Analysis of var promoter activity by densitometry. A. Analysis of hdhfr transcript abundance in transfected 3D7 ring-stage parasites. Vector maps for each transfected line are shown on the left. The relative hdhfr transcript production per promoter before and after selection on WR is displayed (see also Experimental procedures and Fig. S1). B. Analysis of bsd transcript abundance in 3D7 trophozoites. The cam promoter construct at the bottom of the panel was used as control. The relative bsd transcript production per promoter before and after selection on WR is displayed.
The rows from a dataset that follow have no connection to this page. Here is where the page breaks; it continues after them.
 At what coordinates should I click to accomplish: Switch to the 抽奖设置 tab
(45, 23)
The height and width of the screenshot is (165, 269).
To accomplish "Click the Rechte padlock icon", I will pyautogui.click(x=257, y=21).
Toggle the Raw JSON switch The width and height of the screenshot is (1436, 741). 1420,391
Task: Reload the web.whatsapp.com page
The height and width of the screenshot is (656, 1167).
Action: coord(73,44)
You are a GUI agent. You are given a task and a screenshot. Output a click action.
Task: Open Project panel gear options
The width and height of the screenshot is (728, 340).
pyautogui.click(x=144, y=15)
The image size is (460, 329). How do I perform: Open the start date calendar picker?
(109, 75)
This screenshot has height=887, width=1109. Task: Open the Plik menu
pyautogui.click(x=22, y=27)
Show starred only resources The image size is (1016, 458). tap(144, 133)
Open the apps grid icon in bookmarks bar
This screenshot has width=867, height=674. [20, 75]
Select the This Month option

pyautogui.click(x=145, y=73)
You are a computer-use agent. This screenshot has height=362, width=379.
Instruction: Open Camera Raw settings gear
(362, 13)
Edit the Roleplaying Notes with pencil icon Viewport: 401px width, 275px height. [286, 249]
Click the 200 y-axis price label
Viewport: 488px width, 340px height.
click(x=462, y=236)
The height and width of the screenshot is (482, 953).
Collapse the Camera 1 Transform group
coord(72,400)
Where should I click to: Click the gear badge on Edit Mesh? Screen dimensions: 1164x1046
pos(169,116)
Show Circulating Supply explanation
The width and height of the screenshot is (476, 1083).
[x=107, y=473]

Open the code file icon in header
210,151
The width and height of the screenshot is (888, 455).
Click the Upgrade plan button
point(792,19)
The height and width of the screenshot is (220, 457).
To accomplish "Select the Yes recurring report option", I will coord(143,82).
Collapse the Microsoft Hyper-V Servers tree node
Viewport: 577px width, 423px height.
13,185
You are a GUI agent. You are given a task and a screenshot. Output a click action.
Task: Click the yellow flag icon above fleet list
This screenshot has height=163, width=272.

Numbers behind open bars (WR-selected) indicate the fold increase in steady-state transcripts compared with the default state (WR-unselected) (black bars). epis, episomal; chr, chromosomal.

Fig. 3

PfEMP1 is not expressed in var knock-down parasites. Detection of PfEMP1 by Western analysis of Triton X-100-insoluble/SDS-soluble membrane fractions from uninfected (control) and iRBCs. The two bands at approximately 250 kDa (asterisks) represent cross-reactive α- and β-spectrin (Cooke et al., 2006). sil., silenced var promoter; act., activated var promoter.

Fig. 4

Simultaneous activation of two var gene promoters in cis. A. Activity of the upsC and upsB promoter in 3D7/upsCB^R parasites before (–WR) and after (+WR) WR selection. Northern blots showing episomal hdhfr and bsd transcription across the intra-erythrocytic cycle. Transcription of the endogenous cam gene serves as a stage-specific loading control. The vector map is shown on top. (1) 0–12 hpi; (2) 12–24 hpi; (3) 24–36 hpi; (4) 32–44 hpi. B. Growth assay. Blasticidin-S-selected 3D7/upsCB^R and 3D7/upsB^R parasites were challenged with WR at day 0. Parasite growth in the presence of WR was monitored over the following generations.

Fig. 5

Low-resolution chromatin analysis of episomal upsB promoters. Native chromatin was digested with MNase followed by indirect end-labelling. Southern blots were hybridized with a 257 bp hdhfr probe to detect MNase-sensitive sites in the silenced and activated upsB promoters on pHBupsB^R. A map of the 4172 bp XbaI/SphI fragment of pHBupsB^R containing the upsB promoter is shown on the right. MNase-sensitive sites are highlighted with respect to the hdhfr start codon. The positions of the cis-acting elements SPE1 and SPE2 and the rep20 repeat region are indicated. The arrow depicts the MNase-resistant region (−1760 to −2320) containing five direct SPE2 repeats (−2093 to −2231) (Voss et al., 2003). Asterisks identify sites that are also preferentially cut in naked plasmid DNA (Fig. S3). Circles represent a proposed nucleosomal organization.

Fig. 6

Insertion of SPE2 elements into the heterologous cam promoter. A. The effect of SPE2 insertion on cam promoter timing. Plasmid maps are shown on the left. Stage-specific Northern blots to detect hdhfr and cam (control) transcription is shown on the right. (2) 12–24 hpi; (3) 24–36 hpi; (4) 32–44 hpi. B. Comparison of the chromatin structure of the episomal cam and camSPE2 promoters. MNase-sensitive sites are indicated with respect to the hdhfr start codon. The position of the inserted SPE2 elements (−829 to −911) in camSPE2 is shown. SPE2 insertion causes local protection from MNAse digestion (asterisk), and the two MNAse-sensitive sites in the cam wild-type promoter disappear (arrows). C. Comparison of the chromatin structure of the episomal camSPE2 and camSPE2m promoters. The positions of the inserted SPE2 (−829 to −911) and SPE2m (−829 to −889) elements are shown. Note that the two MNase-sensitive sites in the cam wild-type promoter (−890 and −1050) are retained after insertion of the mutated SPE2m.